Waking up to rain at the BikeHaus always gives me the illusion that someone’s taking a shower. The water streams off the gutters onto the sidewalk two stories below in a way that mimics the gentle sound of water from the shower head hitting the bottom of the tub, cleaning and cleansing a body as it falls.
This morning I reflected a lot on my past domestic relationship. It came up last night, as a friend excitedly told me she and her boyfriend have been discussing moving in together, and it came up this weekend, as I spent Sunday afternoon catching up with my ex, with whom I shared a cozy little apartment for most of a year. I smiled a comfortable smile and felt at ease; he sat with me as I finished an unexpectedly strong beer, and we talked about our families, friends, work, our lives.
In our typical way, I checked out a BikeChattanooga rental and we pedaled across the bridge under a glowing sunset. He’d mentioned sharing a bottle of bubbly, but I declined. I parked the bike at the nearest station to our old house. He rode ahead and I walked through my old neighborhood, taking in the giant trees and the way the lights shined on the houses. It’s a beautiful neighborhood, tucked away right off Central.
As I walked, I thought back to a year ago when I used to ride home from doing kettlebells at the gym on dark fall and winter nights. I would pedal so slowly, typically on Heavy Helen, my three-speed pink Schwinn (I miss riding that bike…), slow enough to gaze in the windows and catch a glimpse of Christmas decorations and lights. The canopy of bare-limbed trees overhead made me feel safe, if only for a block or three, from the speeding cars and threats still within earshot.
I snapped a few photos with my phone, remembering how I used to love the contrast of grimy streets and powerlines against a beautiful sunset, especially this time of year. It’s something I don’t experience as much living up on the hill on a street that’s quiet compared to the sound of ambulance sirens, “my LifeFlight boyfriends” flying overhead (as I used to joke), and the ever-present rumbling of the train yard on Central. It’s just different. I’m different.
What I shared with my girlfriend last night about my live-in experience was not what didn’t work about my past relationship or the house or the chores, or any of the surface-level stuff, which in fact worked out quite harmoniously—our styles and habits seemed to blend seamlessly. Rather, I shared with her the parts of me, my brain, my psyche, my attitude and actions that weren’t ready to open up to a working partnership. The communication, self awareness, honesty and openness weren’t in line for me at the time. I don’t think I was quite ready for that.

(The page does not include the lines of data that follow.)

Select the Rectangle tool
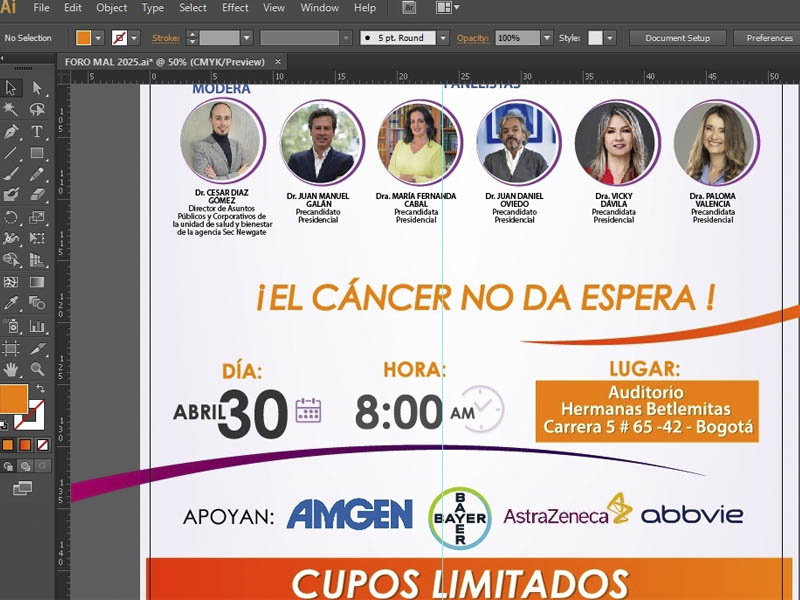 point(37,153)
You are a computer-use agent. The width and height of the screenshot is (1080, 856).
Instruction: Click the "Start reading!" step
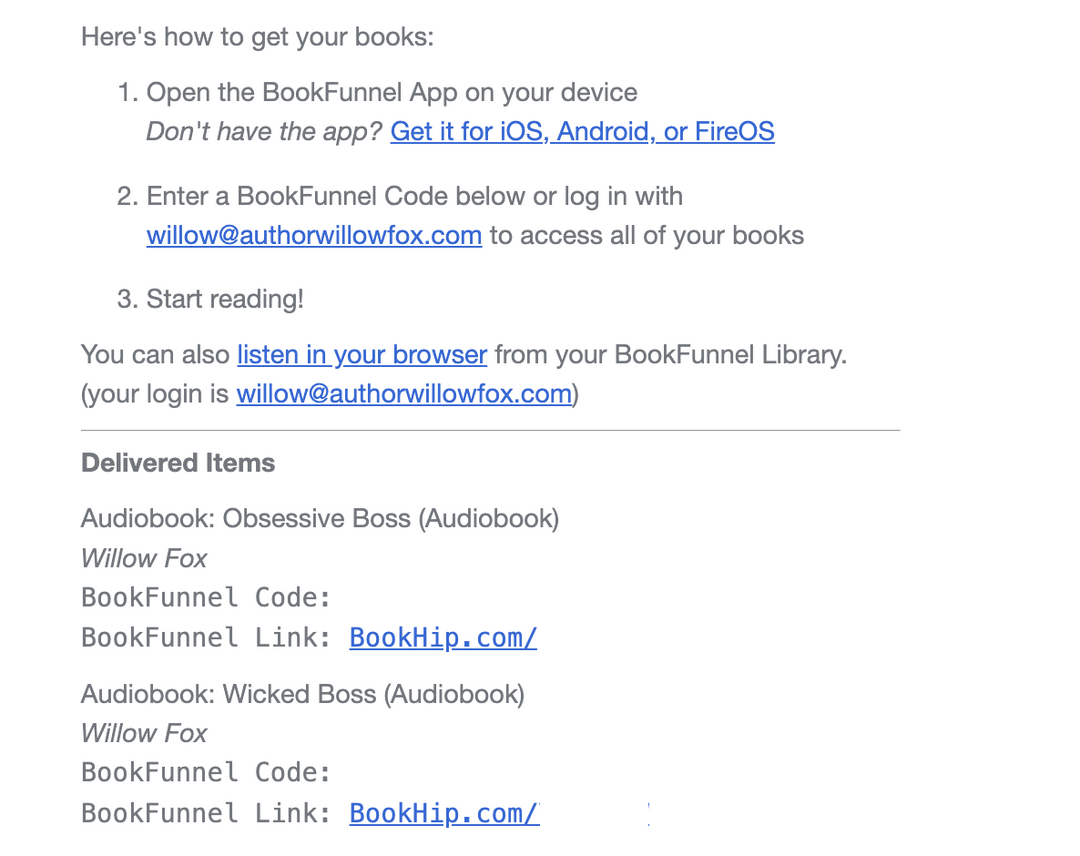click(225, 299)
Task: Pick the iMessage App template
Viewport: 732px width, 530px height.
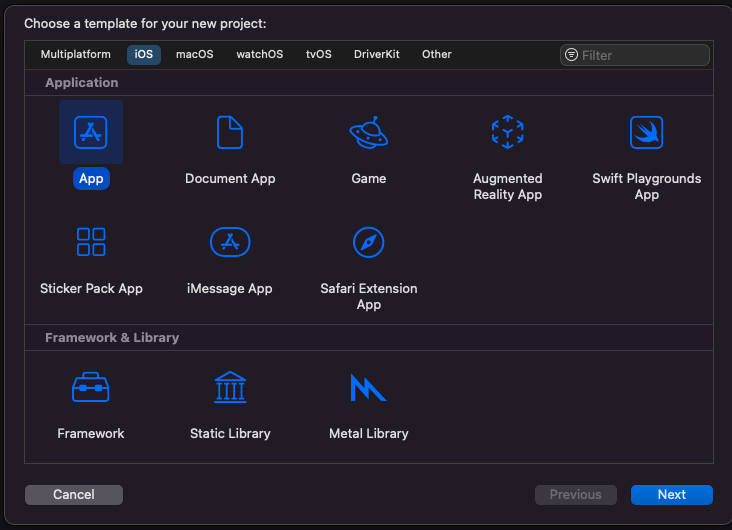Action: click(x=230, y=242)
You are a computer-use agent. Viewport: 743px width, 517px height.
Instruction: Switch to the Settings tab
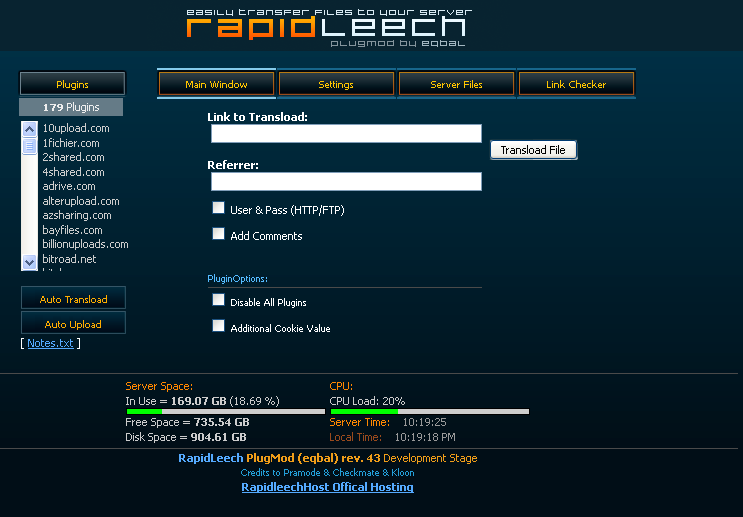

After she and I had coffee last night, I pedaled home up still-wet streets to the BikeHaus, taking a new route. The air felt wonderful, and a smile graced my face as I saw lights on in our home, Cortney and Corbin moving around in the kitchen preparing dinner.
Here I am now, in my own house, in a different “partnership” you might say, with a housemate, not a partner, in my own neighborhood, listening to what sounds like someone in the shower as I drink tea and contemplate a year of change.
Last night Katie mused that maybe I’m too hard on myself for reopening all of these doors of my past experiences, analyzing and revisiting each one, reflecting and soaking in how I may have been at that time and consciously applying those lessons to where I am now. Maybe, yes, but I’ve always been self reflective. Now, I’m just more apt to write about it and share.